Drenos Fotios, Grossi Enzo, Buscema Massimo, Humphries Steve E
Centre for Cardiovascular Genetics, Institute of Cardiovascular Science, University College London, London, United Kingdom; MRC Integrative Epidemiology Unit, School of Social and Community Medicine, University of Bristol, Bristol, United Kingdom.
Medical Department-Bracco Pharmaceuticals, San Donato Milanese, Italy; current affiliation: Villa Santa Maria Institute, Tavernerio, Italy; Semeion Research Center of Sciences of Communication, Rome, Italy.
PLoS One. 2015 May 7;10(5):e0125876. doi: 10.1371/journal.pone.0125876. eCollection 2015.
We present the use of innovative machine learning techniques in the understanding of Coronary Heart Disease (CHD) through intermediate traits, as an example of the use of this class of methods as a first step towards a systems epidemiology approach of complex diseases genetics. Using a sample of 252 middle-aged men, of which 102 had a CHD event in 10 years follow-up, we applied machine learning algorithms for the selection of CHD intermediate phenotypes, established markers, risk factors, and their previously associated genetic polymorphisms, and constructed a map of relationships between the selected variables. Of the 52 variables considered, 42 were retained after selection of the most informative variables for CHD. The constructed map suggests that most selected variables were related to CHD in a context dependent manner while only a small number of variables were related to a specific outcome. We also observed that loss of complexity in the network was linked to a future CHD event. We propose that novel, non-linear, and integrative epidemiological approaches are required to combine all available information, in order to truly translate the new advances in medical sciences to gains in preventive measures and patients care.

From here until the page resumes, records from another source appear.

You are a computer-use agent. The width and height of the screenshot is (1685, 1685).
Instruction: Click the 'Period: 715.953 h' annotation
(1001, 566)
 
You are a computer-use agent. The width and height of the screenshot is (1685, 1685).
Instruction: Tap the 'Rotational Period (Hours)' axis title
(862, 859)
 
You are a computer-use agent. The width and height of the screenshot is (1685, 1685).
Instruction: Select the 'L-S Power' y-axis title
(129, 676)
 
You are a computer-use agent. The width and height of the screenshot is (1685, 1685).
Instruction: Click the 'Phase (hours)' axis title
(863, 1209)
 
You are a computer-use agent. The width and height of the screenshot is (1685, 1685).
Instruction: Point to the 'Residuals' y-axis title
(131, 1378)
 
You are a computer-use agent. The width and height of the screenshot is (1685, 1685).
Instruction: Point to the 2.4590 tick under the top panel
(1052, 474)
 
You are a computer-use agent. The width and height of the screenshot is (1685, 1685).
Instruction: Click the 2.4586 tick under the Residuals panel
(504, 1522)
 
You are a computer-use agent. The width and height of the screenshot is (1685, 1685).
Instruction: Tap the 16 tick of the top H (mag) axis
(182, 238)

我们展示了如何通过中间性状利用创新的机器学习技术来理解冠心病(CHD),以此作为将此类方法用作迈向复杂疾病遗传学系统流行病学方法的第一步的示例。我们使用了252名中年男性的样本,其中102人在10年随访中有冠心病事件发生,我们应用机器学习算法来选择冠心病中间表型、既定标志物、危险因素及其先前相关的基因多态性,并构建所选变量之间的关系图。在所考虑的52个变量中,在选择了对冠心病最具信息性的变量后,保留了42个。构建的关系图表明,大多数所选变量以依赖于背景的方式与冠心病相关,而只有少数变量与特定结果相关。我们还观察到网络复杂性的丧失与未来的冠心病事件有关。我们建议需要新颖、非线性和综合的流行病学方法来整合所有可用信息,以便真正将医学科学的新进展转化为预防措施和患者护理方面的收益。